--- START ---

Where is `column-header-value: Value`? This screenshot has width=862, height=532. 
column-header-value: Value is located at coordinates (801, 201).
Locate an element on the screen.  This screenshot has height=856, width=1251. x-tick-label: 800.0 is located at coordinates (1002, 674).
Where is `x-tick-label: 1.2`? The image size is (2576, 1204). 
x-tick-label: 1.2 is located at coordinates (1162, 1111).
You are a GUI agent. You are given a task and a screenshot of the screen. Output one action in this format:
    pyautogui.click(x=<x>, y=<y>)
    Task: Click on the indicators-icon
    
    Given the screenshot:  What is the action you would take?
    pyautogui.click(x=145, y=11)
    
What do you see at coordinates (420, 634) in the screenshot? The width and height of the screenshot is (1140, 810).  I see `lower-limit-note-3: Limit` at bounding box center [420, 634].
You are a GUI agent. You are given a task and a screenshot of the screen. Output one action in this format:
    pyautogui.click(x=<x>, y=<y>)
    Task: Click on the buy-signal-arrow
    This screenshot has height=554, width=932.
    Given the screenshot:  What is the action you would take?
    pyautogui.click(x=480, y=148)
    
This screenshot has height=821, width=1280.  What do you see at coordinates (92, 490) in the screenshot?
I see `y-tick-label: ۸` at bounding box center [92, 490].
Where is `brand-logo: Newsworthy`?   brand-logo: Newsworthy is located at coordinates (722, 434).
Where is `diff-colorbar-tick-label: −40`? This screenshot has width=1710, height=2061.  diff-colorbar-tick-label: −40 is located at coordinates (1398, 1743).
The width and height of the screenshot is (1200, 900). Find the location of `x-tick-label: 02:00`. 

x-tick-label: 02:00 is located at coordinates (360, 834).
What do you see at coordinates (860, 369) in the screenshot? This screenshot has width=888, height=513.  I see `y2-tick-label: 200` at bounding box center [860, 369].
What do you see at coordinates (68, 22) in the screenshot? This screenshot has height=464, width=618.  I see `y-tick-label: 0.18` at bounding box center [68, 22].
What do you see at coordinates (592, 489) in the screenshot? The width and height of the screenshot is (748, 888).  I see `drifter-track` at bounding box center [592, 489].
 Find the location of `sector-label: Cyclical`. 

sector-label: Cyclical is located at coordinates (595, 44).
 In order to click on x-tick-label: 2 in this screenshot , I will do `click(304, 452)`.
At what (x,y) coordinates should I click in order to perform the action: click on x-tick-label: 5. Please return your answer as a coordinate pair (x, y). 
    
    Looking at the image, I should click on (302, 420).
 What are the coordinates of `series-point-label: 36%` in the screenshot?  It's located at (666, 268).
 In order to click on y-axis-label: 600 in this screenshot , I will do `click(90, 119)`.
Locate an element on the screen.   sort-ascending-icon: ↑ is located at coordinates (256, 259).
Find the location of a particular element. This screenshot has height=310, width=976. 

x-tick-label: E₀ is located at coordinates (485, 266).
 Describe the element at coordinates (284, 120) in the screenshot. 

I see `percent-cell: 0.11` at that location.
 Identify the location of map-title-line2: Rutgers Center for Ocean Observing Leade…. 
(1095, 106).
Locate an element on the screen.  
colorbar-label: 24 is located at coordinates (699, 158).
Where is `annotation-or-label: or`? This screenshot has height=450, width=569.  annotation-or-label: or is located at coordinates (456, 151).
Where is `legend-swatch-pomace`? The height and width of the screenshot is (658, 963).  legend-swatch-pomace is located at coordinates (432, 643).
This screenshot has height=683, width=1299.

--- END ---

What is expected: Copy out the data verbatim, beginning with the line that contains "coordinates (1002, 674)." and ending with the line that contains "pyautogui.click(x=145, y=11)", with both of those lines included.

Task result:
Locate an element on the screen.  This screenshot has height=856, width=1251. x-tick-label: 800.0 is located at coordinates (1002, 674).
Where is `x-tick-label: 1.2`? The image size is (2576, 1204). 
x-tick-label: 1.2 is located at coordinates (1162, 1111).
You are a GUI agent. You are given a task and a screenshot of the screen. Output one action in this format:
    pyautogui.click(x=<x>, y=<y>)
    Task: Click on the indicators-icon
    
    Given the screenshot:  What is the action you would take?
    pyautogui.click(x=145, y=11)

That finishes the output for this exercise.